A FEW SPRING "FIRSTS," AND A FIDDLEHEAD RECIPE

MARSH MARIGOLDS ALONG TURNER ROAD

SWEET CHERRY TREE AT APPLE HILL ORCHARD

SWEET CHERRY BLOSSOMS

Sunday, 9:00 AM.  45 degrees F, wind NE, very light.  The sky is cloudless but very hazy.  The barometer is trending down, at 30.34 in.  The humidity is 76%.  There is probably some rain in our near future.
   The marsh marigolds, Caltha palustris, are blooming in roadside ditches and marsh areas.  They have been blooming for about a week but this was the first photo I was able to take.
   We saw our first bear of the spring yesterday morning out on Hwy.
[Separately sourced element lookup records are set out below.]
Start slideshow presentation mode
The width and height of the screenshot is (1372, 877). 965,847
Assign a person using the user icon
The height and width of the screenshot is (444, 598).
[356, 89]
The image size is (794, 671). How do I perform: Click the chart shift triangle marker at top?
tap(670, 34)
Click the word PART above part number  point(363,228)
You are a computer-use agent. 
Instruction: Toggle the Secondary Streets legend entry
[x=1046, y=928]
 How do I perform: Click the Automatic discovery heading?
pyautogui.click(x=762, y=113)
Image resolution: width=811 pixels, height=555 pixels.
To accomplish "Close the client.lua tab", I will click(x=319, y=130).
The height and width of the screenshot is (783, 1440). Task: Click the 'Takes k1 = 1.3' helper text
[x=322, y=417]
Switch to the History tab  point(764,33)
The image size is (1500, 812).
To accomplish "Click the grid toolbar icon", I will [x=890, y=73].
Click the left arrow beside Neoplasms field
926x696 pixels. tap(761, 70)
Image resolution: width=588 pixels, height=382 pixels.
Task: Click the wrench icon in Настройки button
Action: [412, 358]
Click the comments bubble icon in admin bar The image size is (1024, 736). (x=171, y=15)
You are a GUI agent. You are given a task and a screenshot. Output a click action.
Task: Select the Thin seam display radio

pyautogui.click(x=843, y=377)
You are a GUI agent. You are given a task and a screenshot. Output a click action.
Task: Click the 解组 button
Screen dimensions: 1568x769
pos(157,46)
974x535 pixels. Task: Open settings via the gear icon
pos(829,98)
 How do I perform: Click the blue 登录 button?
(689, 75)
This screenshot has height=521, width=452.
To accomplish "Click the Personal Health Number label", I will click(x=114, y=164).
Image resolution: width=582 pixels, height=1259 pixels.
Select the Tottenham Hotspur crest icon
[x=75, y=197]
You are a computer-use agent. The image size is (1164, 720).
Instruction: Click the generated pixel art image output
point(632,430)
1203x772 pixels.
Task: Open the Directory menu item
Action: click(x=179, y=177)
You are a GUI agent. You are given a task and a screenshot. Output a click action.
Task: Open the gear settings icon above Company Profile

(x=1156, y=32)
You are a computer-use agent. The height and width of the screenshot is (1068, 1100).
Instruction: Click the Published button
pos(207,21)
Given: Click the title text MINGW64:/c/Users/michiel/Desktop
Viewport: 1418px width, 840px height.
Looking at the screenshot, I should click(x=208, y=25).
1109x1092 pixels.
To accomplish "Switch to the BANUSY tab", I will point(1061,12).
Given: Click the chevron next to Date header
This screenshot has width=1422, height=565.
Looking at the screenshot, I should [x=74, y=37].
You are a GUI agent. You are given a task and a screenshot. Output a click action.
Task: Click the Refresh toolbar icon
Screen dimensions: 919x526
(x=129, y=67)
K.  He was coming up from the Sand River at the bridge.  He saw us and ran back down the embankment before I had a chance to take a photo.  He was a good sized bear but thin from his winter's sleep and looked all legs and head, more like an Irish wolfhound than a black bear.
   The cherries are just now beginning to bloom in the orchards...very late!  The apples will bloom in a few days.  It has been a long time coming but it is a beautiful spring, all the early blooming plants lasting a long while in the cool temperatures.
   I have an improvement on the ostrich fern fiddlehead recipe, after experimenting a bit more:
 

  • Pick a good sized handful of 6" long fiddleheads per serving.
  • Wash well and drain, place in pot, cover with water.  Add generous amount of salt to water and boil until tender, about three minutes.  Do not overcook.
  • Cut one slice bacon per handful of fiddleheads  into bits and fry in pan until crisp.  Place fried bacon bits on paper towel to drain, save bacon grease.  Sauté boiled fiddleheads for a minute or so in the hot bacon grease.  
  • Mix bacon bits with sautéed fiddleheads, pace in serving dish.  Salt and pepper to taste.